After BA Hack, We Need To Improve Web Security

After BA Hack, We Need To Improve Web Security

How can it happen that 100,000s of thousands of people could have had their credit card details breached? The word is that was due a compromise in the Web/App code. This should not happen at this scale. Recently the Web pages for the ICO was found to be running crypto mining software, as a third party JavaScript script application had been breached.

So how does a company overcome the risk of cross-site scripting or certificate hi-jacking on your Web sites? … Implement CSP and X-headers. Luckily Scott Helme provides a web site which scans for CSP and X-headers, and ba.com gets a D grade:

Improving Web security

Overall the Web focuses on a same-origin policy, where the script contained in one origin is only permitted to access data within that origin, and thus each origin is isolated from others. Unfortunately, this overly restricts developers, along with attackers using clear tricks to inject malicious code from other domains. Many media sites often, too, use content and scripts from other sites and would struggle to support content which restricted them to their own site.

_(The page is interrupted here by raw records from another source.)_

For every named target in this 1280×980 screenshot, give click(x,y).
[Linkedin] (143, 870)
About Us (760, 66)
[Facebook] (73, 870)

The integration of code from other sites can lead to the problem of cross-site scripting (XSS) attacks, as the code within the Web page is often full trusted. Within CSP we thus have a number of methods that protect against XSS. With this CSP supports multiple policies for a resource, either in a Content-Security-Policy header or within the <meta> element, such as:

Content-Security-Policy: default-src https:

<meta http-equiv="Content-Security-Policy" content="default-src https:">

We are extremely lucky to collaborate with some really smart people, and two we love working with are Prof Alan Woodward and Scott Helme. Over the past year, with the help of Scott, we have been scanning the top one million sites on the Internet, and discovered their adoption of enhanced security for their Web sites.

Here is a research paper on the subject [here].

With the increase in the number of threats within Web-based systems, a more integrated approach is required to ensure the enforcement of security policies from the server to the client. These policies aim to stop man-in-the-middle attacks, code injection, and so on. The paper analyses some of the newest security options used within HTTP responses, and scans the Alexa Top 1 Million sites for their implementation within HTTP responses. These options scanned for include: Content Security Policy (CSP); Public Key Pinning Extension for HTTP (HPKP); HTTP Strict Transport Security (HSTS) and HTTP Header Field X-Frame-Options (XFO), in order to understand the impact that these options have on the most popular Web sites.

In the paper, we’ve taken the top one million sites (from Alexa.com) and then grouped into groups of 4,000, and we can see that the adoption of the headers generally falls as we move down the rankings (and which scanned up to Aug 2017):

Perhaps not surprisingly the adoption of Let’s Encrypt certificates increases as we move down the popularity rankings:

For the adoption of the new headers, we still see poor adoption, with CSP rising in adoption, but still less than 2% of all the sites:

HTTPS adoption is, though, rising fast and sites at nearly 25% of the top one million sites. Certificate public key pinning (PKP) is particularly poorly adopted with less than 1% of the sites using it. You will find it you try to connect to YouTube on a train, you will see an example of YouTube being blocked, as an intermediate entity has tried to replace the certificate.

In the paper we have developed a scoring system for the adoption, and, at May 2017, the major of sites gained an F grade:

Grade %

   A+ 0.0071%

   A 0.1003%

   B 0.2318%

   C 3.2153%

   D 5.6908%

   E 8.0063%

   F 82.7401%

Conclusions

So the industry has problems with hacking, especially in cross-site scripting. And you give them the solution … CSP and X-frame headers … but it doesn’t adopt them. Well, Google is on a track to make sure that the industry improves, and will start to make Web sites as being secure if they are exposed to risks … so you’d better get your CSP and X-headers integrate. And, we are on a track to 100% HTTPS, so get that certificate integrated.